Be aware though, that this is not the end of the story yet since, for every positive integer $k$, there exists a finite constant $c_k$ such that $H_n<c_k(n-k)!$ for every $n\geqslant k$... hence $$ \color{blue}{H_n=n^{n-\alpha(n)}}, $$ with $\alpha(n)\to+\infty$ and $\alpha(n)/n\to0$ when $n\to\infty$.

Answer 2

My approach is very much along the same line as that of leonbloy.

Let $f(k) = k^{n+1-k}$. Use Euler-Maclaurin formula:

$$ \begin{eqnarray} \sum_{k=1}^n f(k) &=& \int_1^n f(x) \mathrm{d} x + \frac{1}{2} \left( f(1) + f(n) \right) + \sum_{m=1}^q \frac{B_{2m}}{(2m)!} \left( f^{(2m-1)}(n) - f^{(2m-1)}(1) \right) \\ &&+ \frac{1}{(2q)!} \int_1^n B_{2q}(\{t\}) f^{(2q)}(t) \mathrm{d} t \end{eqnarray} $$ Since $f(1) = 1$ and $f(n)=n$. Asymptotically, $f^{(2m-1)}(1) \sim -n \cdot \log^{2m-1}(n)$ and $f^{(2m-1)}(n) \sim n^{2m-1}$.

Thus the main term comes from the integral. Let $x=1+(n-1)t$. $$ \int_1^n x^{n+1-x} \mathrm{d} x = (n-1) \int_0^1 \left( 1 + (n-1) t \right)^{t+n(1-t)} \,\, \mathrm{d} t $$ The integrand is sharp-peaked with peak location at $$ t_0 = \frac{1}{n-1} \left( \frac{n+1}{W((n+1) \, \mathrm{e})} -1 \right) $$ Logarithm of the integrand, expanded in the vicinity of $t_0$: $$ \left( n + t - n t \right) \log\left(1 + (n-1) t \right) = (n+1) \left( w_n + \frac{1}{w_n} - 2 \right) - \frac{\sigma_n}{2} ( t-t_0)^2 + o((t-t_0)^2) $$ where $w_n = W((n+1)\mathrm{e})$ and $\sigma_n = \frac{(n-1)^2 w_n ( w_n + 1)}{n+1}$.
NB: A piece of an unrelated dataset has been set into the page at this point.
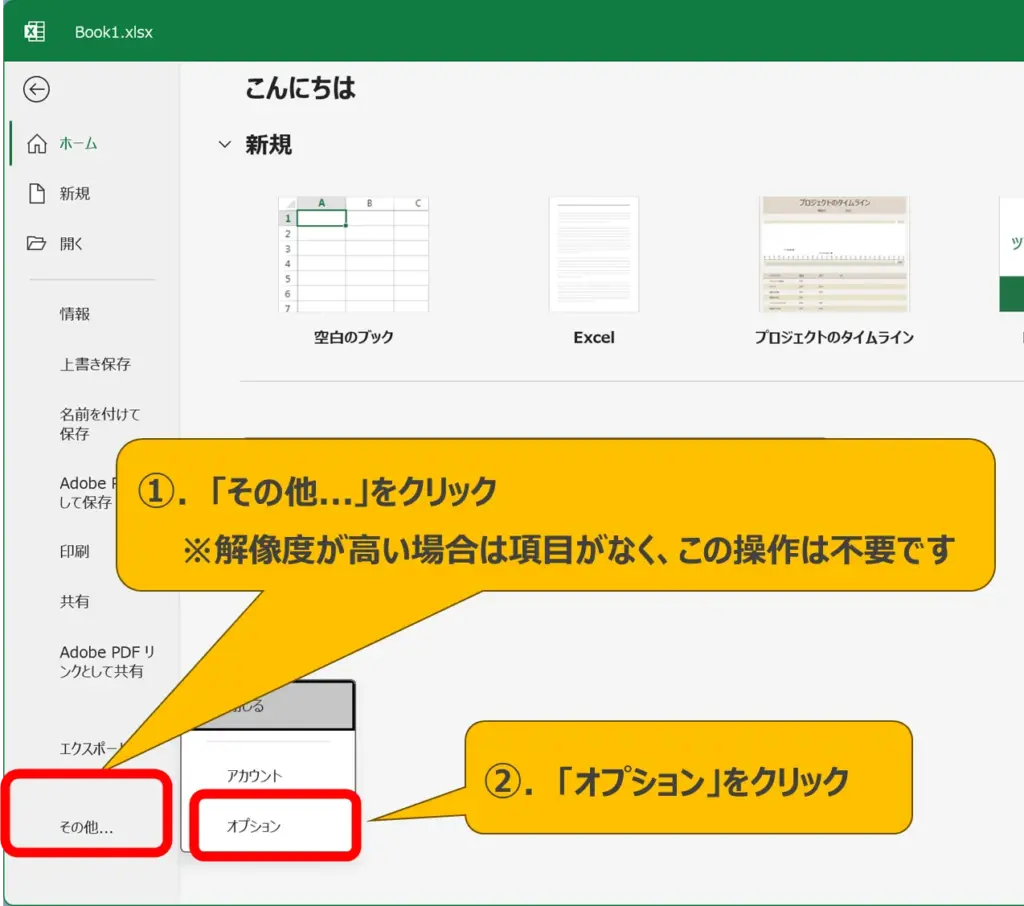Click the back arrow to exit backstage

point(37,90)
Thus $$ \sum_{k=1}^n k^{n+1-k} \sim \exp\left( (n+1) \left( w_n + \frac{1}{w_n} - 2 \right) \right) \sqrt{\frac{2\pi (n+1)}{w_n (1+w_n)}} $$

Here is the numerical simulation, showing the agreement on logarithmic scale:

Answer 3

Another idea, aproximating to an integral and using Laplace

$$H_n=\sum_{k=1}^{n} k^{n+1-k} \approx \int_1^n x^{n+1-x} dx$$

Let $m=n+1$:

$$\int x^{m-x} dx = \int e^{m g(x)} dx \hspace{20px} , \hspace{20px} g(x)=\left(1- \frac{x}{m}\right)\log(x)$$

The global maximum of $g(x)$ is attained (after some manipulation) at $$x_0(m)=\frac{m}{W( e \; m)} \approx \frac{m}{1+ \log m - \log (1 +\log m)}$$

where $W(\cdot)$ is the Lambert function (the last asymptotic approximation is to get an idea of the order, but it can/should be refined see here - all asymptotics are tricky here.)

Now, we approximate the integral by Laplace method:

$$I(m) \approx e^{m g(x_0)} \sqrt{\frac{2 \pi}{m |g''(x_0)|}}=x_0^{m+1-x_0} \sqrt{\frac{2 \pi}{m+x_0}}$$

Or

$$\log H_n \approx (n+2-x_0) \log(x_0) + \frac{1}{2}\log{\frac{2 \pi}{n+1+x_0}}$$ with $x_0 = (n+1) /W(e \; (n+1))$

Some Maxima code

g(x,M):=(1-x/M)*log(x);
define(g1(x,M) , diff(g(x,M),x)); 
define(g2(x,M) , diff(g(x,M),x,2));
h1(M):=M/lambert_w(M * %e); 
s(M):=sum(k^(M-k), k,1, M-1);
ap1(M):= h1(M)^(M+1-h1(M)) * sqrt(2*%pi/(M+h1(M)));
ap1l(N) := (N+2-h1(N+1)) * log(h1(N+1));
ap2l(N) := ap1l(N) + log(2*%pi/(N+1+h1(N+1)))/2;

This approach might be specially useful to compute numerically the sum for large values of $N$. For example, some values of $log(H_n)$

     n             exact                 approx
    30           49.72538546           49.72496938
   100          246.40058178          246.40036689 
  1000         4271.07746405         4271.07742927

Answer 4

A rather trivial bound is

$$H_n=\sum _{k=1}^n k^{-k+n+1}\leq\sum _{k=1}^n n^{-k+n+1}=\frac{n \left(n^n-1\right)}{n-1}$$

However, I did not find a tight bound. Also for the interested ones, this sequence is known to OEIS.

Answer 5

Here is a simple idea which might or might not lead somewhere.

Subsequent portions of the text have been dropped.